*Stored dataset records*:
=-=-=
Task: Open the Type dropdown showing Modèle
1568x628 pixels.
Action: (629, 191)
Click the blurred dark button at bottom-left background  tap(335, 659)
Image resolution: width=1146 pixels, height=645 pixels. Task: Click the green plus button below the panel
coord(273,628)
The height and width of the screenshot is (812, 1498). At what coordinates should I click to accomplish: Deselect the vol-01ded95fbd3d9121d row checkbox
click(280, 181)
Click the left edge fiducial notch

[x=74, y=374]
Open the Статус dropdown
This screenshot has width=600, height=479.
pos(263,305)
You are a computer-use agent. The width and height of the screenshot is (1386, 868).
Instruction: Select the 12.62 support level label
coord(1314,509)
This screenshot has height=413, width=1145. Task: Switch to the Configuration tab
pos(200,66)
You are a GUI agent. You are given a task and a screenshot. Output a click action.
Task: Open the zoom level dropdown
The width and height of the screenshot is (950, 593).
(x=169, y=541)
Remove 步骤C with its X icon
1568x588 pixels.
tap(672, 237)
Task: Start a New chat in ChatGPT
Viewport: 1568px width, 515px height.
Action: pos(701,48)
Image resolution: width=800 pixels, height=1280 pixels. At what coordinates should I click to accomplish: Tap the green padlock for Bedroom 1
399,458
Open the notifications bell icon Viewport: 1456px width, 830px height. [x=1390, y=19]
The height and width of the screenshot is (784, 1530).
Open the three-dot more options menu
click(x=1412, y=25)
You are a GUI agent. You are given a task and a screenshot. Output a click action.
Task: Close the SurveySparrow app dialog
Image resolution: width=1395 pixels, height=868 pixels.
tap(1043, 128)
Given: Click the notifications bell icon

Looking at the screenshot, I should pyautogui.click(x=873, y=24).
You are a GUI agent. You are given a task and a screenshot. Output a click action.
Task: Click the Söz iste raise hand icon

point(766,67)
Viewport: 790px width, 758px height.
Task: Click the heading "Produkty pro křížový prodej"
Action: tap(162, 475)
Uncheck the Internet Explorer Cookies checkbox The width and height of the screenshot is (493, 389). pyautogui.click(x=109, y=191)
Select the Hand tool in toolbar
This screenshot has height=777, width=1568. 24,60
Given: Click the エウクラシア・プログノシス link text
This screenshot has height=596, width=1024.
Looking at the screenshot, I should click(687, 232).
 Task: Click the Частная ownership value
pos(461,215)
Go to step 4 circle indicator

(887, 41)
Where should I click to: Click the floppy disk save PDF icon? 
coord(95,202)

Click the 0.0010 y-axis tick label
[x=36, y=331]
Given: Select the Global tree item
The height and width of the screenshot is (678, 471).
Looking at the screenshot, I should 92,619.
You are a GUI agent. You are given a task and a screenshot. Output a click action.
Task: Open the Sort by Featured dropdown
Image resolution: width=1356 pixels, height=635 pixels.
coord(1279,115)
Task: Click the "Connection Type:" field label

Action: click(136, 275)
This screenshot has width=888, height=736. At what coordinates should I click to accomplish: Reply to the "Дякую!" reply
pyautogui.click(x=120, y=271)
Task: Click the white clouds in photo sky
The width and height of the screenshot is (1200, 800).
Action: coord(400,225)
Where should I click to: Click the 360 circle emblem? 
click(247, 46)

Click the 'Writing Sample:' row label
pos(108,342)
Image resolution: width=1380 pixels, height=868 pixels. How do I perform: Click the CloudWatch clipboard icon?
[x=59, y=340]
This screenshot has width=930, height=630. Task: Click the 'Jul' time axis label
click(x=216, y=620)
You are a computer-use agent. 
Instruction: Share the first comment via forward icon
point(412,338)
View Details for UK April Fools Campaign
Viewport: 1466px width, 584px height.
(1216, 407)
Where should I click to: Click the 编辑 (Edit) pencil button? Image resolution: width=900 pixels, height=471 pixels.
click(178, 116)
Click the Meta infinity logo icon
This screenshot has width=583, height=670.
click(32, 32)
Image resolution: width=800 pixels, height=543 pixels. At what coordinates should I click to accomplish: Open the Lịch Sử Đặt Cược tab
=-=-=
*The exercise*:
Please put every line of the records above into a numbered list, leaving out any blank lines.

*Completed task*:
1. Task: Open the Type dropdown showing Modèle
2. 1568x628 pixels.
3. Action: (629, 191)
4. Click the blurred dark button at bottom-left background  tap(335, 659)
5. Image resolution: width=1146 pixels, height=645 pixels. Task: Click the green plus button below the panel
6. coord(273,628)
7. The height and width of the screenshot is (812, 1498). At what coordinates should I click to accomplish: Deselect the vol-01ded95fbd3d9121d row checkbox
8. click(280, 181)
9. Click the left edge fiducial notch
10. [x=74, y=374]
11. Open the Статус dropdown
12. This screenshot has width=600, height=479.
13. pos(263,305)
14. You are a computer-use agent. The width and height of the screenshot is (1386, 868).
15. Instruction: Select the 12.62 support level label
16. coord(1314,509)
17. This screenshot has height=413, width=1145. Task: Switch to the Configuration tab
18. pos(200,66)
19. You are a GUI agent. You are given a task and a screenshot. Output a click action.
20. Task: Open the zoom level dropdown
21. The width and height of the screenshot is (950, 593).
22. (x=169, y=541)
23. Remove 步骤C with its X icon
24. 1568x588 pixels.
25. tap(672, 237)
26. Task: Start a New chat in ChatGPT
27. Viewport: 1568px width, 515px height.
28. Action: pos(701,48)
29. Image resolution: width=800 pixels, height=1280 pixels. At what coordinates should I click to accomplish: Tap the green padlock for Bedroom 1
30. 399,458
31. Open the notifications bell icon Viewport: 1456px width, 830px height. [x=1390, y=19]
32. The height and width of the screenshot is (784, 1530).
33. Open the three-dot more options menu
34. click(x=1412, y=25)
35. You are a GUI agent. You are given a task and a screenshot. Output a click action.
36. Task: Close the SurveySparrow app dialog
37. Image resolution: width=1395 pixels, height=868 pixels.
38. tap(1043, 128)
39. Given: Click the notifications bell icon
40. Looking at the screenshot, I should pyautogui.click(x=873, y=24).
41. You are a GUI agent. You are given a task and a screenshot. Output a click action.
42. Task: Click the Söz iste raise hand icon
43. point(766,67)
44. Viewport: 790px width, 758px height.
45. Task: Click the heading "Produkty pro křížový prodej"
46. Action: tap(162, 475)
47. Uncheck the Internet Explorer Cookies checkbox The width and height of the screenshot is (493, 389). pyautogui.click(x=109, y=191)
48. Select the Hand tool in toolbar
49. This screenshot has height=777, width=1568. 24,60
50. Given: Click the エウクラシア・プログノシス link text
51. This screenshot has height=596, width=1024.
52. Looking at the screenshot, I should click(687, 232).
53.  Task: Click the Частная ownership value
54. pos(461,215)
55. Go to step 4 circle indicator
56. (887, 41)
57. Where should I click to: Click the floppy disk save PDF icon? 
58. coord(95,202)
59. Click the 0.0010 y-axis tick label
60. [x=36, y=331]
61. Given: Select the Global tree item
62. The height and width of the screenshot is (678, 471).
63. Looking at the screenshot, I should 92,619.
64. You are a GUI agent. You are given a task and a screenshot. Output a click action.
65. Task: Open the Sort by Featured dropdown
66. Image resolution: width=1356 pixels, height=635 pixels.
67. coord(1279,115)
68. Task: Click the "Connection Type:" field label
69. Action: click(136, 275)
70. This screenshot has width=888, height=736. At what coordinates should I click to accomplish: Reply to the "Дякую!" reply
71. pyautogui.click(x=120, y=271)
72. Task: Click the white clouds in photo sky
73. The width and height of the screenshot is (1200, 800).
74. Action: coord(400,225)
75. Where should I click to: Click the 360 circle emblem? 
76. click(247, 46)
77. Click the 'Writing Sample:' row label
78. pos(108,342)
79. Image resolution: width=1380 pixels, height=868 pixels. How do I perform: Click the CloudWatch clipboard icon?
80. [x=59, y=340]
81. This screenshot has width=930, height=630. Task: Click the 'Jul' time axis label
82. click(x=216, y=620)
83. You are a computer-use agent. 
84. Instruction: Share the first comment via forward icon
85. point(412,338)
86. View Details for UK April Fools Campaign
87. Viewport: 1466px width, 584px height.
88. (1216, 407)
89. Where should I click to: Click the 编辑 (Edit) pencil button? Image resolution: width=900 pixels, height=471 pixels.
90. click(178, 116)
91. Click the Meta infinity logo icon
92. This screenshot has width=583, height=670.
93. click(32, 32)
94. Image resolution: width=800 pixels, height=543 pixels. At what coordinates should I click to accomplish: Open the Lịch Sử Đặt Cược tab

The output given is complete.